- PROBLEM REQUIREMENTS
Note every line in the entries that contains the string "each", and copy it.

- INPUT MATERIAL

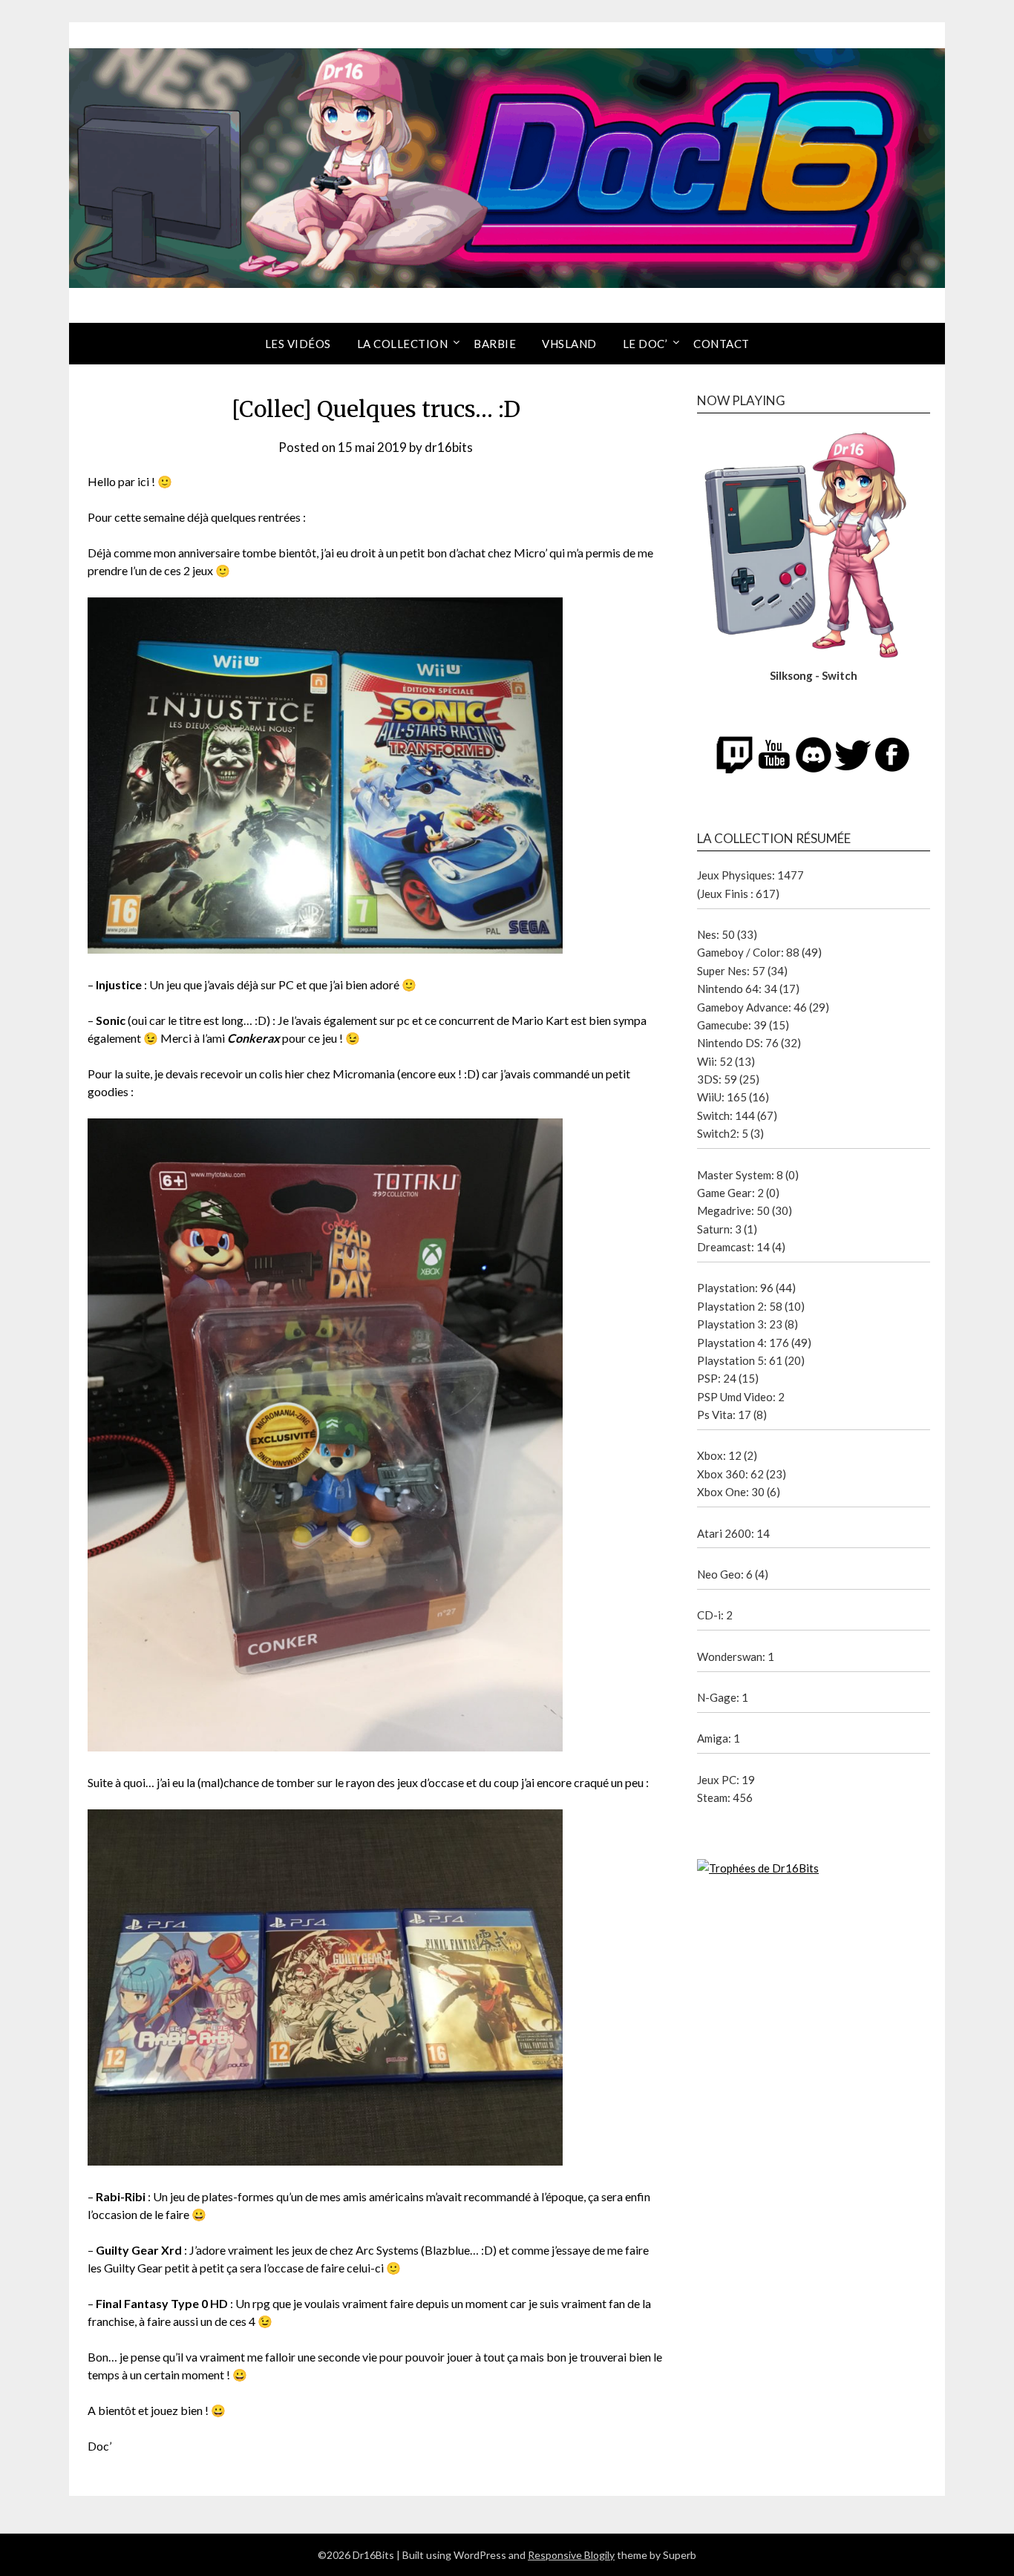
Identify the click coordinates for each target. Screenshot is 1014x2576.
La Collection (402, 343)
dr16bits (449, 447)
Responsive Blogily (571, 2555)
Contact (721, 343)
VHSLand (569, 343)
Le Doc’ (645, 343)
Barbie (495, 343)
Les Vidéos (298, 343)
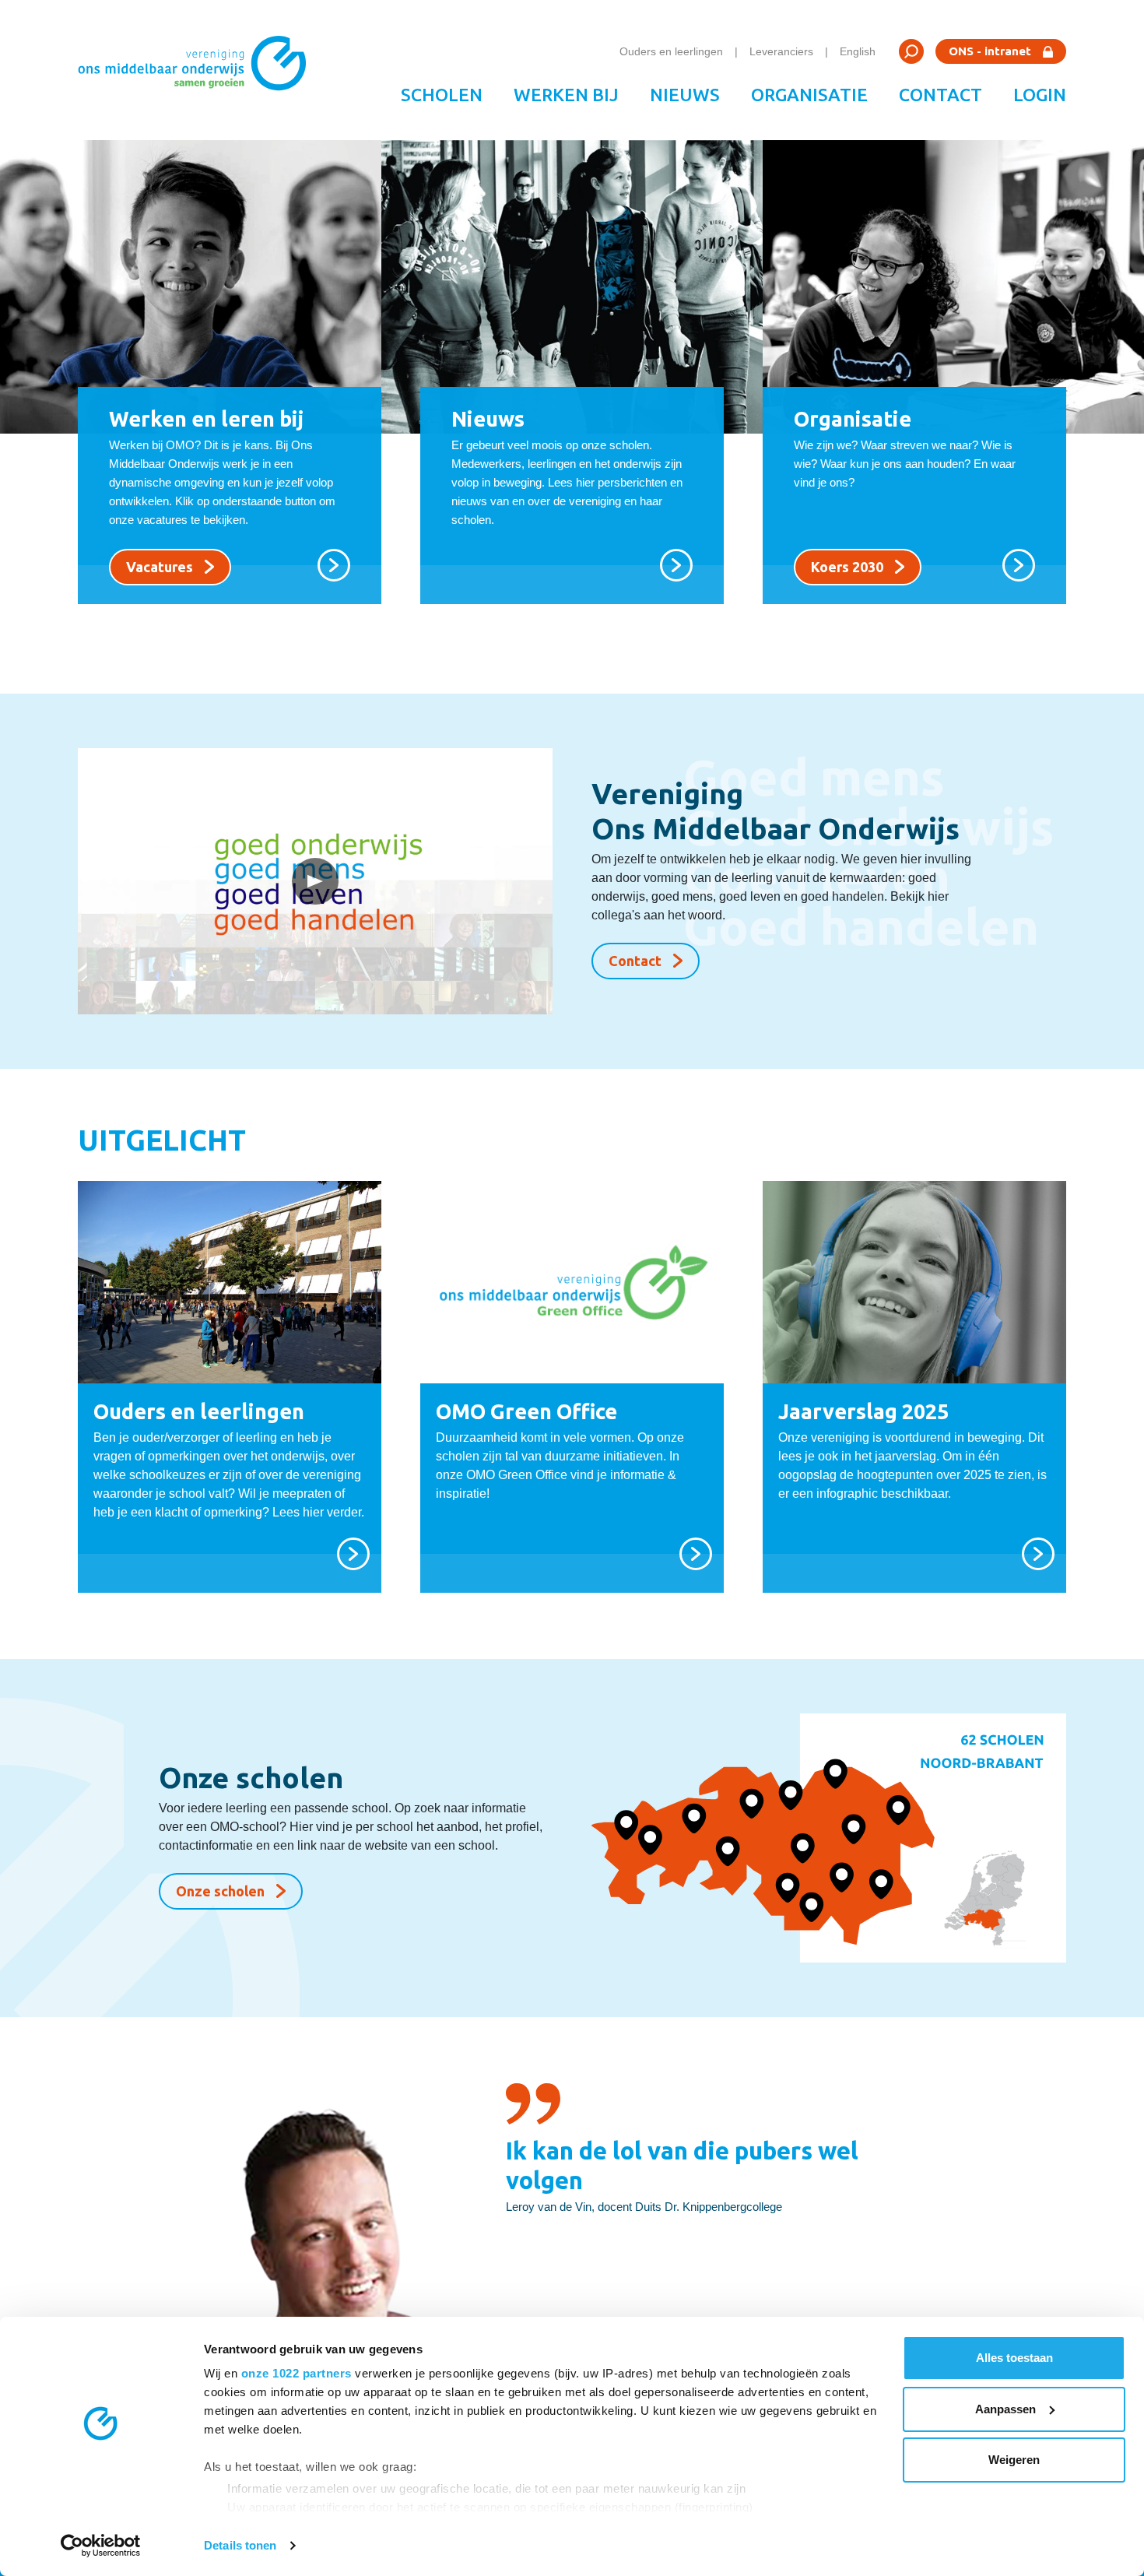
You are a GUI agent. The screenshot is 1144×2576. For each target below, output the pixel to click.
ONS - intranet (990, 51)
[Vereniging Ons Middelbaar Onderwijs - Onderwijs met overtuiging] (198, 70)
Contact (940, 94)
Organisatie (809, 94)
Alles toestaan (1014, 2357)
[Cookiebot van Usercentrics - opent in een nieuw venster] (101, 2545)
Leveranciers (781, 51)
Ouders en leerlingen (671, 51)
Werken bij (566, 94)
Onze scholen (220, 1891)
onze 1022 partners (296, 2373)
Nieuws (685, 94)
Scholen (442, 94)
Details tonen (240, 2545)
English (858, 51)
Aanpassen (1005, 2409)
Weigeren (1014, 2459)
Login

- ANSWER SPACE
Identify the click coordinates for each target. Screenshot is 1014x2576.
You are a GUI agent. The screenshot is 1144×2576. For each target below, output the pixel to click.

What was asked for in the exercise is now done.